Among the issues in the minds of many attending were possible leasing of the Gulf of Maine for offshore wind development, future right whale protection measures, and the dual roles GARFO plays in the region.
Gerry Cushman, a Port Clyde lobsterman, questioned Pentony on how his agency interacts with the Bureau of Ocean Energy Management (BOEM). He questioned what sense it made to begin offshore wind projects while so much federal emphasis is being put on protecting endangered right whales, harming the ability of lobstermen to fish.
“We are doing everything we can to get BOEM the information that we think they need and should be using,” Pentony replied. He urged fishermen to stay engaged in BOEM’s long review process for approving any leases in the Gulf of Maine. “What’s going to happen in the Gulf is totally different than what’s happening elsewhere because there will be floating turbines here. And yes, all the Gulf of Maine is critical habitat for right whales. As long as the states want offshore wind in the Gulf we will have to engage with BOEM.”
Reid, a former commercial fisherman and now fisheries consultant, pointed out that offshore leasing is new in the Gulf. “You have the opportunity to craft what happens. The Wind Map [Governor’s Offshore Wind Roadmap, released in February 2023] is fabulous,” he said. “You have to engage every single time. If you don’t do it, then it’s all on you.”
Ben Marten, Maine Coast Fishermen’s Association executive director, asked the panel about the dual responsibilities of GARFO. “Is advocacy for fishermen part of GARFO or the Fisheries Science Center?” he questioned. After noting his agency’s conservation and management duties as laid out in the Magnuson-Stevens Act, Pentony spoke about the larger picture. “This Administration [Biden] is going for offshore wind. Our agency [NOAA] wants us to work with BOEM to make that happen,” he said.
Patrice McCarron, policy director at the Maine Lobstermen’s Association, questioned Pentony on the agency’s vision for ropeless fishing in the lobster fishery. She referenced GARFO’s Roadmap to Ropeless Fishing, released last summer, which envisions strategic adoption of ropeless fishing in the areas that pose the highest risk to right whales. Specifically, the report states that ropeless fishing gear is a tool that would allow fishermen access to fish in right whale closure areas. She also pointed out that in Pentony’s court declaration, made pursuant to the NGO’s legal case against NMFS, he stated that presently, a 98% risk reduction in the lobster fishery can only be achieved through full closure of both state and federal waters or by broad-scale adoption of ropeless fishing.

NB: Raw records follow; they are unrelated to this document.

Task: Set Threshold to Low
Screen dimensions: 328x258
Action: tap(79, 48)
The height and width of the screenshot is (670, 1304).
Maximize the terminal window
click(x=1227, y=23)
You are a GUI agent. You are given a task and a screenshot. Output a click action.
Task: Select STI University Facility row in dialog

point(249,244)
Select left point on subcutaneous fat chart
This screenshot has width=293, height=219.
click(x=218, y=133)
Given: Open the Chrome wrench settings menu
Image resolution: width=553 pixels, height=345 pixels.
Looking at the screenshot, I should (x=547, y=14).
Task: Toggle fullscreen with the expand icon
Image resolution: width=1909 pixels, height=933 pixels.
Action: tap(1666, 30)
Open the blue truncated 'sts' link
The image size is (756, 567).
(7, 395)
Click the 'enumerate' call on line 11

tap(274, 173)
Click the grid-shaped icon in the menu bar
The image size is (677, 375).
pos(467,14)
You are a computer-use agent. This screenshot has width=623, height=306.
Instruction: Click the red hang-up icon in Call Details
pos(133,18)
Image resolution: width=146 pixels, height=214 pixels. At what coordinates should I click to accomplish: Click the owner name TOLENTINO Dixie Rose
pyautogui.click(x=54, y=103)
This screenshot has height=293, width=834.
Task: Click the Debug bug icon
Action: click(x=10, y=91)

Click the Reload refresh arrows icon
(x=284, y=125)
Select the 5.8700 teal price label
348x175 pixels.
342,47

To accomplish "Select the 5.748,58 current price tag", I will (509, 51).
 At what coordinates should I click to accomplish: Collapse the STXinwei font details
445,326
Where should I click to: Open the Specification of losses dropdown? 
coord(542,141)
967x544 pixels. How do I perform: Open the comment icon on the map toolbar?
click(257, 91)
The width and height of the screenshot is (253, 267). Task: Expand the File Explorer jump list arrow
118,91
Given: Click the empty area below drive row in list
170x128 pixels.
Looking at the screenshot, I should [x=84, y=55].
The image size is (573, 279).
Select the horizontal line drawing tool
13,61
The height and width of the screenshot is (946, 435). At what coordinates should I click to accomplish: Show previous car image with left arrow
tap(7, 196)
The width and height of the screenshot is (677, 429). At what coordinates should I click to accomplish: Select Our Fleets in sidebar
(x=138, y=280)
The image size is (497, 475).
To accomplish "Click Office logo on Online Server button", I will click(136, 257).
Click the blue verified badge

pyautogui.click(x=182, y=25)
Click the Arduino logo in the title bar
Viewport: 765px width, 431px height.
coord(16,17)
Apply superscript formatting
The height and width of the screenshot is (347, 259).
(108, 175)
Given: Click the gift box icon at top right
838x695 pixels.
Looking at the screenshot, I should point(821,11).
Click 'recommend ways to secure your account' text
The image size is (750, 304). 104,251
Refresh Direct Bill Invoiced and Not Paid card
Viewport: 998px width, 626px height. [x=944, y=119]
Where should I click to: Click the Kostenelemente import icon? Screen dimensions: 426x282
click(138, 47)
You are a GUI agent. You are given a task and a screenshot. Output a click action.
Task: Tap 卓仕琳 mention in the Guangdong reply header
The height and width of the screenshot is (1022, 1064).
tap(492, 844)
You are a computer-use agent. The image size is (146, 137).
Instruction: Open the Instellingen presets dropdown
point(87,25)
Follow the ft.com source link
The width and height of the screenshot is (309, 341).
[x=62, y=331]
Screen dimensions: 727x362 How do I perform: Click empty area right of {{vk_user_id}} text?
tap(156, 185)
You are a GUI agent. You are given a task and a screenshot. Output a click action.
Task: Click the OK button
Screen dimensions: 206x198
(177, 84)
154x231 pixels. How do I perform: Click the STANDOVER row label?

“NMFS is sending conflicting messages to the industry. One the one hand you say it is a tool to get guys fishing who are shut out due to closures. On the other hand you are saying the only way for the fishery to continue is if everyone converts to it. Which is it? If everyone must use it, many won’t be able to,” McCarron said. “Broad scale adoption would put many out of business. It’s very confusing, very conflicting.”
“The target for risk reduction is changing each year,” Pentony replied. “Ropeless [gear] can be a tool and opportunity for fishermen. What’s shifting is the area that needs to be closed. We can have more, smaller, discretionary closures with ropeless. However, the size and duration of the closures will likely increase. By 2030, we may have large, long closures.”